Why is some code executable from the browser's point of view but not from the debugger's?

The simple answer is, that it may be a bug. Though without having an example, it's impossible to confirm.

The longer answer is this:
Note that JavaScript engines try to do some execution optimizations when parsing the code. E.g. they skip unreachable code like if(false) { ... }. Debuggers need to turn these optimizations off in order to allow breaking at breakpoints and do step debugging. Also JavaScript engines do not need to take line numbers into account while debuggers do. Therefore debuggers need to map the line numbers to the related code. This mapping may sometimes be incorrect as bug 1013219 shows.

@Mahks Doma: No, there are no iframes in that page, and no Ajax either.

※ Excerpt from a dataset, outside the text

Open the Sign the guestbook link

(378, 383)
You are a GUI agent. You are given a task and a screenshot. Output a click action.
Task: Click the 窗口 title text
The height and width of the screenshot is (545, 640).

Also no linked libraries like jQuery or whatever -- I write almost all my own code from scratch. Some of the JS values were set via PHP, but that shouldn't matter; that's history by the time the debugger sees it. It is complex code, with nested functions, objects, conditionals, and branching logic, and more than one JS file linked into the html page. Only one of the JS files shows the breakpoints problem, but that code works well in the page and throws no errors.

Again, please post a link to a site, so your issue can be reproduced.
 
My intuition says debugger "breakability" may have something to do with scope, or code branching... but I just don't see the pattern. Somebody must have written the code in Firebug that decides (not always correctly) which line numbers to turn green -- and that person must know what the logic is.

The logic basically comes from the platform side. The code for this is implemented in debuggerLib.js. Honza may know more about that logic. See also issue 5730.

Note that marking lines as executable and actually stopping at those lines are two different things.